Reprenez l'extrait sur l'espace tactique américain et le GPS à la suite de sa dernière phrase, dans le même registre.

**EXTRAIT DU DOCUMENT:**

==================================================

C’est ainsi que, dans les années quatre-vingt-dix, une deuxième « couche » se développe, que j’appellerai l’espace tactique – par une facilité de langage que les spécialistes militaires contesteraient sans doute –, ou l’espace au service du combattant. Chose tout à fait nouvelle, l’observation doit alors permettre de détecter et de suivre des objets mobiles, l’alerte de repérer des Scud et des missiles de 300 à 600 kilomètres de portée, et les télécommunications doivent être utilisables par les forces spéciales – ce qui implique des types de fréquences et de capacités différents. Une évolution analogue affecte tout le spectre des moyens.

Ces changements ont eu des conséquences très importantes, que l’on ne mesure qu’aujourd’hui puisque la durée du cycle de développement des moyens spatiaux est de dix ans, avant leur mise en utilisation pour plusieurs années. En d’autres termes, c’est aujourd’hui que nous voyons les Américains utiliser ce qu’ils ont imaginé développer dans les années quatre-vingt-dix – moyennant quelques améliorations sur lesquelles je reviendrai.

Le programme emblématique de l’espace tactique – du rapprochement de l’espace et du champ de bataille – est le GPS. Il servait alors à guider les munitions par satellite à des fins de précision. De la première guerre du Golfe aux conflits les plus récents, le recours aux munitions guidées par GPS n’a fait que croître. Abstraction faite de quelques variations selon le contexte géographique, les États-Unis n’emploient désormais quasiment plus que des armes guidées, dont la quasi-totalité l’est par GPS.

À l’époque, les États-Unis sont les seuls à développer cette vision, pour adapter leurs moyens à leurs besoins militaires, qu’ils ont eux-mêmes créés en construisant leur projet de politique de défense et internationale au tournant des années quatre-vingt-dix. Il n’en existe d’équivalent ni en Russie, ni en Chine, ni en Europe. La disparité entre les États-Unis et le reste du monde s’accentue à cette période. Les États-Unis parlent alors de l’espace comme d’un multiplicateur de force : dans les années quatre-vingt-dix prévaut l’idée que les systèmes d’armes américains bénéficieront d’une meilleure performance grâce au soutien des moyens spatiaux correspondants.

==================================================

Entrées de texte et de localisation d'objets:
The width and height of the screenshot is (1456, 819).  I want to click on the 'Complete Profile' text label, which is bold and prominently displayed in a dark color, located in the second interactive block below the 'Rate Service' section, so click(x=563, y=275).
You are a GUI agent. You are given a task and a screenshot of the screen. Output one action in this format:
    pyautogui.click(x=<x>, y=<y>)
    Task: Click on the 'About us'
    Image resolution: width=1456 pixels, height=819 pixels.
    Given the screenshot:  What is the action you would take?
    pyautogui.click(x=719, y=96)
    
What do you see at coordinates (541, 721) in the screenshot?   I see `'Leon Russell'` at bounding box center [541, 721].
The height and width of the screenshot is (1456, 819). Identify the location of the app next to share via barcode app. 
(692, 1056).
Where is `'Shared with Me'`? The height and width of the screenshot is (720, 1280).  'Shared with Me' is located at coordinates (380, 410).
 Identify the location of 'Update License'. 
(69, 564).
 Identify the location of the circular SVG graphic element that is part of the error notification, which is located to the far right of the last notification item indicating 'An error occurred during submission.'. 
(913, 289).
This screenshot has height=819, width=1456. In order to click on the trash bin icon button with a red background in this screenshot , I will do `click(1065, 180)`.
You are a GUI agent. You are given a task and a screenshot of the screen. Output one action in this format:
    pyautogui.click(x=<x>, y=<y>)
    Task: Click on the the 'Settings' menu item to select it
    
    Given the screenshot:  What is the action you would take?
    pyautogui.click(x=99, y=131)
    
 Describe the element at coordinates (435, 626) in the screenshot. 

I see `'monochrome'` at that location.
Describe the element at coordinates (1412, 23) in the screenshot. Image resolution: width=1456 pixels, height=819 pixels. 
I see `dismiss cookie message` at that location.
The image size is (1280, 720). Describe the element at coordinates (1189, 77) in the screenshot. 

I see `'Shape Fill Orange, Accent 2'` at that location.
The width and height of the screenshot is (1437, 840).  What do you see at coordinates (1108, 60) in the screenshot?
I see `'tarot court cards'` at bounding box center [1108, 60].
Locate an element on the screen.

==================================================

**RÉPONSE:**
Il convient de noter que la France d’aujourd’hui a su, elle aussi, adapter ses moyens à ses opérations et qu’elle est l’un des seuls pays, compte tenu de ses ressources, à s’en être montré à ce point capable.

Dans la foulée de cet espace dit tactique ou au service du combattant, les États-Unis amplifient le mouvement et l’on voit apparaître, à la fin des années quatre-vingt-dix et au début des années deux mille, ce que j’appelle l’espace sécuritaire, désormais au service de la sécurité globale. En témoigne parfaitement la place centrale que prend le spatial dans la réflexion de défense et de sécurité aux États-Unis, en lien, naturellement, avec les attentats survenus au début des années deux mille. L’idée apparaît alors d’utiliser des moyens spatiaux devenus flexibles, mis au service des opérations, de la mobilité et permettant de voir des éléments peu codifiés, pour concourir à la sécurité dans son ensemble et au renseignement de sécurité.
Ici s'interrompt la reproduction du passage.